ERIC TIPTON: There are different ways we can define “worst” I guess, right? Is it your worst/most embarrassing performance pitching in the room? Or, maybe it’s the worst reception by an exec? There’s even “worst” in terms of most heartbreaking and painful. I think I can hit all three, actually.
There was a time in the early ‘00s when a writing partner and I had developed a take with the two execs at a well-known and once “mega” producer’s company, but the producer himself hadn’t heard the pitch. So we go in with the execs and pitch the producer and it started badly when, as soon as we sat down, he said, “You have fifteen minutes.” At first we thought maybe he was kidding around, but no, he looked at his watch. Not kidding. Got it. So we dive in and we’re humming along and the execs are smiling and nodding and we think we’re killing it, but the producer is just listening, stonefaced. And then… then he gets a phonecall that he absolutely has to take right that moment. So, he leaves the room for about five minutes and when he comes back his mood is different. It’s darker. It’s like the air in the room has completely changed. He doesn’t even sit back down, I don’t remember if we started in again, or if he didn’t give us the chance but we were very rattled by what had just happened and stumbled to remember where we were and the producer just says, “Pass,” and walks back to his desk as if no one else were in his office. And that was that. As we left, we heard the head of his company yelling at him for being wrong and being a jerk but it made no difference. To this day, I have wondered what was said on that phone call.

§ Text and item location entries

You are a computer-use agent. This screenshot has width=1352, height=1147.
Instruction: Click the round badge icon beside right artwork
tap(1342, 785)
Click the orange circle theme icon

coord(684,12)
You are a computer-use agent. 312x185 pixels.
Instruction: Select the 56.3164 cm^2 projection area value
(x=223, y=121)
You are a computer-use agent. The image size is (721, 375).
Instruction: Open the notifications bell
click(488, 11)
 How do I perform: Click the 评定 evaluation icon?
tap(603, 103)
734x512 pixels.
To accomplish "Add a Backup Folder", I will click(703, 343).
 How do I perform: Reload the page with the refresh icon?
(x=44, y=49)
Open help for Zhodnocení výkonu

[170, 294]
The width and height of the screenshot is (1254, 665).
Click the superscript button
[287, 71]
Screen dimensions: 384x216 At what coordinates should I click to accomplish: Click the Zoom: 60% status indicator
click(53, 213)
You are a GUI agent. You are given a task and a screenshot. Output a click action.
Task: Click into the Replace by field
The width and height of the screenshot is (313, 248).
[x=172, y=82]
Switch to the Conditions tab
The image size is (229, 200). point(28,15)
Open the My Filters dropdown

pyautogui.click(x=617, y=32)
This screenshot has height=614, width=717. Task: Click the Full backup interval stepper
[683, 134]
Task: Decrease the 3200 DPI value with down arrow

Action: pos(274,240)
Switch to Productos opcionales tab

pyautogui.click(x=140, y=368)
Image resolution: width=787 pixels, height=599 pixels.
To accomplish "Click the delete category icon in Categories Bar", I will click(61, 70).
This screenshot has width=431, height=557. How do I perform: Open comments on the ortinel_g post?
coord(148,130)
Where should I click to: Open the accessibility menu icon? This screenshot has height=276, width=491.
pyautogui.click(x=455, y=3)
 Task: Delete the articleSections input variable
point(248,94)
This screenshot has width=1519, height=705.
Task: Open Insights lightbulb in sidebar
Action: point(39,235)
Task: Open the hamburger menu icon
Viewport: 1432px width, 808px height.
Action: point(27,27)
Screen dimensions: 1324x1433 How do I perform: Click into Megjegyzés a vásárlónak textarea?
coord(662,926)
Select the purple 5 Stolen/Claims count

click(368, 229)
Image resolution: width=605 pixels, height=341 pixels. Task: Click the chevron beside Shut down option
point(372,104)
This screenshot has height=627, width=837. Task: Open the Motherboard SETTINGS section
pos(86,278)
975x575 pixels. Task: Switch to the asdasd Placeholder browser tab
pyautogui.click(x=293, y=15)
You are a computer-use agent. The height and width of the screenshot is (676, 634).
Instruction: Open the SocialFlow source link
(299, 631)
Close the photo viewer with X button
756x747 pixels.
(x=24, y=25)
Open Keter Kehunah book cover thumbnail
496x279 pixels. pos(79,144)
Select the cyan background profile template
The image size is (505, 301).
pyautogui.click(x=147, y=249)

§ TASKS TO COMPLETE
(A) Duplicate the part of the pitch-meeting story starting with "ERIC TIPTON: There" and going on through "all three, actually.".
(B) According to the pitch-meeting story, why did the producer leave the room partway through the pitch?
(C) Take the pitch-meeting story further, continuing it from where it stops.

§ ANSWERS IN ORDER
(A)
ERIC TIPTON: There are different ways we can define “worst” I guess, right? Is it your worst/most embarrassing performance pitching in the room? Or, maybe it’s the worst reception by an exec? There’s even “worst” in terms of most heartbreaking and painful. I think I can hit all three, actually.

(B) He got a phone call that he absolutely had to take right at that moment. He stepped out for about five minutes to take it.

(C)
Then, for my most heartbreaking – a few years after that one, I was finally working on my own, and I had been brought in to pitch a take on a project that was based on the life rights of this guy – the quick story is that he had been this golden boy/prodigal son in his family and yet, in the mid-80s, had ended up in Berlin, fell in with a group of junkies, and ended up selling fake nuclear secrets to the KGB to get money for dope before the KGB got wise and started killing his friends. Anyway, as a Gen-X kid who grew up in the heat of the Cold War and who to this day is obsessed with all that stuff, I felt like I was born to write this movie. I worked up my pitch. This was back before people used visual decks, but I did one for this. I even had a soundtrack of ‘80s music to hit the big moments and I went in and I pitched my heart out and when I was done, I had left it all on the field. It was possibly my greatest actual pitch performance because I was so in love with the material and what I could do with it. That was a on a Friday afternoon. I get a call at the end of the day from my agent telling me that I crushed it. They loved me, they loved my take. They had been hearing pitches for WEEKS and mine was the one. Or, they were pretty sure it was the one. They had one more pitch to hear the following Monday, but I was assured it was basically my job to lose. This being Hollywood, I lost it. They heard that one final pitch on Monday morning and hired that writer on the spot. I have no idea what they did that I didn’t do, but even now, twenty years later, it stings whenever I think about it.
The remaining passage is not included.